House price growth at 17-year high, says Nationwide…

House prices grew at the fastest annual pace for more than 17 years in March despite the cost of living crisis, according to Nationwide.

Annual growth in house prices hit 14.3% in February, the mortgage lender said, the strongest pace since November 2004.

The cost of a typical UK home reached a new record high of £265,312, rising £33,000 in the past year, it said.

Prices are being pushed higher by robust demand, limited supply and a strong jobs market, it added.

Nationwide, which is one of the UK’s biggest mortgage lenders, said the housing market had “a surprising amount of momentum given the mounting pressure on household budgets and the steady rise in borrowing costs”.

Households in the UK are being squeezed by a cost of living crisis, with prices rising at their fastest rate for 30 years as fuel, energy and food costs surge.

Mortgage costs are also rising after the Bank of England raised interest rates three times in four months to try to help lower that price inflation.

But these factors have not dampened acceleration in house price growth, Nationwide said.

House prices are now more than fifth higher than early 2020 when the pandemic hit.

Wales, south-west England and East Anglia saw the highest rates of growth, while London – at 7% – had the lowest rate.

“A combination of robust demand and limited stock of homes on the market has kept upward pressure on prices,” said Robert Gardner, Nationwide’s chief economist.

The UK labour market is strong – job vacancies hit record high in October last year – and unemployment has continued to fall, which may have helped the housing market, he said.

In addition, some people built up “significant savings” during lockdowns, which is “likely to have helped prospective homebuyers raise a deposit”.

Despite these factors, Nationwide expects house price growth to slow in the year ahead, due to high inflation rates and interest rate rises.

The Office for Budget Responsibility (OBR), an independent body that makes economic forecasts for the government, predicted in October last year that house prices would fall in 2022.

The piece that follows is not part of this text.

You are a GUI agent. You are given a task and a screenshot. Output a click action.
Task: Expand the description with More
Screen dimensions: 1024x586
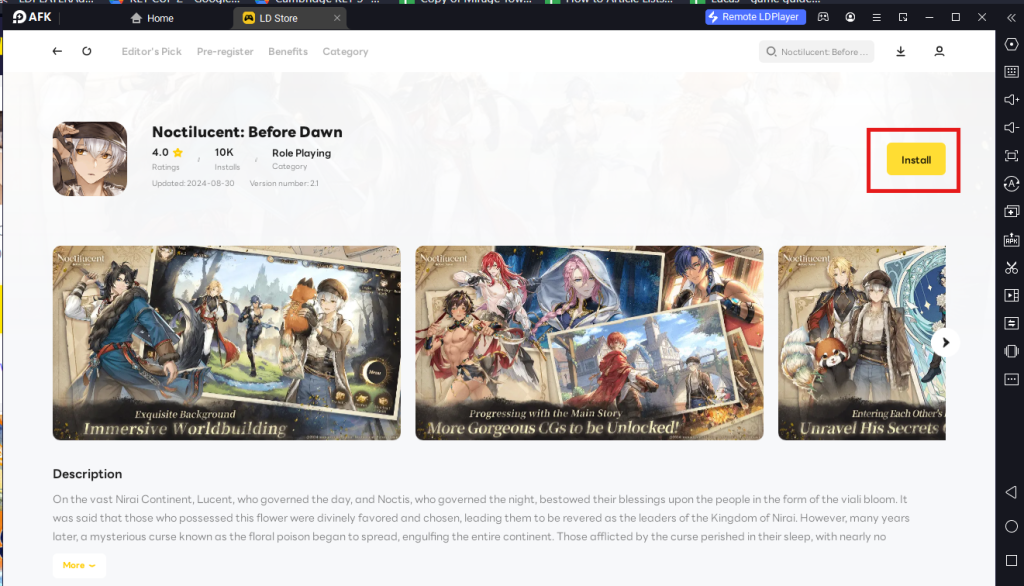coord(79,565)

It said last week that people in the UK were facing the biggest drop in living standards on record as wages fial to keep pace with rising prices.

Many people took stock of how they lived and worked during Covid lockdowns, leading to a race for space among buyers that was fuelled by a stamp duty holiday.

In recent months, there has been a shortage of homes on the market to match demand, which has pushed up asking prices.

Gabriella Dickens, senior UK economist at Pantheon Macroeconomics, said that the housing market was going from “strength to strength” but that March “probably marks the peak for house price growth”.

“For starters, mortgage rates look set to rise further in the coming months,” she said.

“In addition, we expect housing demand to be hit by a sharp drop in households’ real disposable incomes.”

UK growth revised up

The Nationwide’s figures came as the Office for National Statistics (ONS) revised up its UK economic growth estimate for the October to December period last year.

It estimated that gross domestic product (GDP) grew by 1.3% in the quarter, as opposed to its previous estimate of a 1% increase.

As a result, the ONS said the level of GDP was now 0.1% below the pre-Covid period of the final quarter of 2019, compared with its previous estimate of 0.4% below.

The ONS figures also indicated that pressures on household finances were leading people to dip into their savings.

The household savings ratio dropped to 6.8% in the October-to-December period, down from 7.5% in the previous three months.

“Savings were at their lowest level since the start of the pandemic as household spending rose, mainly driven by rising prices,” said Darren Morgan, ONS director of economic statistics.